Let us reduce social stress in the currently fraught security situation and abolish coronavirus certificates and the mask-wearing obligation, focus vaccination efforts on the elderly and other risk groups, journalist Urmet Kook writes.
33, 108, 107, 68, 97, 113, 42. These are Estonia's daily vaccination figures for the week (last week – ed.). A total of 568 weekly vaccination, 81 as the daily average.
A member of the COVID-19 Scientific Advisory Council recently suggested that the press should not be publishing these modest figures as they supposedly manufacture reluctance to get vaccinated. Unfortunately, that is just so much wishful thinking.
What is more, I haven't noticed any great journalistic effort to emphasize these figures over the last month. The results are unchanged – so few people are getting vaccinated today that all their names could be published in the paper, jokingly speaking. Whereas they likely include children who get the shot so they could go traveling, not because of any great need for it.

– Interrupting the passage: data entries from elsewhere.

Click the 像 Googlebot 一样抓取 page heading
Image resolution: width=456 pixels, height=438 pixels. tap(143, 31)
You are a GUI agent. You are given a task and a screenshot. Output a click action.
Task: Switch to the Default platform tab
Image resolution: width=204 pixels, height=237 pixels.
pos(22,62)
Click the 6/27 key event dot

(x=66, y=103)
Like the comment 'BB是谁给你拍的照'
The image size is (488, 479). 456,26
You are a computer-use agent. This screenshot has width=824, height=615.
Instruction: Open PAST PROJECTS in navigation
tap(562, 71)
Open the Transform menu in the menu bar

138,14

The recent Omicron coronavirus wave that cares little for prior immunity is washing over both vaccinated and unvaccinated people, including those who have gotten two or three jabs. This means that Estonia's reason for continued use of Covid certificates is on shaky grounds.
"We cannot abolish them because people will not go in to get vaccinated if we do," a high-ranking government politician admitted earlier in the year. But it is clear they are not getting the shot either way. It is not a good reason for sticking with Covid passports.
Life has also changed quite a lot in the last two months. Several Tallinn cafes that were still diligent about monitoring compliance with Covid certificate and mask restrictions in January no longer notice customers not wearing one. Establishments also fail to check the certificates or identification of repeat patrons. Half of moviegoers are not wearing a mask, while almost everyone takes it off as the movie starts.
At the same time, we find ourselves in a major security crisis that also manifests in Estonian residents' heightened perception of danger, anxiety and broader uncertainty for the future. A society that is broken on the inside is not a good recipe in such a situation. Let us take down one source of domestic tension in the form of Covid passports, more so as maintaining it no longer has any notable positive effect for the healthcare system in a situation where both vaccinated and unvaccinated people contract Omicron.
Yes, hospitals are treating a lot of people today, but looking into the daily figures, more than half are not in because of Covid. They have other medical problems and have also been diagnosed with the coronavirus prior to or after being admitted.
True, they also have to be isolated, but their treatment differs from what is needed for people with severe Covid who are having trouble breathing. It requires fewer hospital resources, as pointed out by head of the previous COVID-19 council, professor Irja Lutsar.
Another well-known argument is that vaccinated people are less likely to need hospitalization with Covid. And it is true. However, the Health Board's recent epidemic overview also points out that the average age of people hospitalized is 72. Let us focus the vaccination effort keenly on the elderly and other risk groups. For them, vaccination is still essential.
Let us have a positive campaign. Let us not threaten to cut people off from night clubs or gyms because these are not places the elderly frequent. We should have a campaign that offers the elderly benefits, even just cash. If politicians are not ashamed to deploy "cash in hand now" tactics during elections, why should they now? It would also be cheaper for the state than paying for days spent in intensive care.
Protective masks could also be made strictly voluntary. And please do no mistake me for a mask denier. I have diligently worn one even in situations where it is completely pointless; for example, well-ventilated shopping centers. And I will continue to wear one in tight crowded spaces, such as when taking public transport. But coercion could be replaced with voluntariness.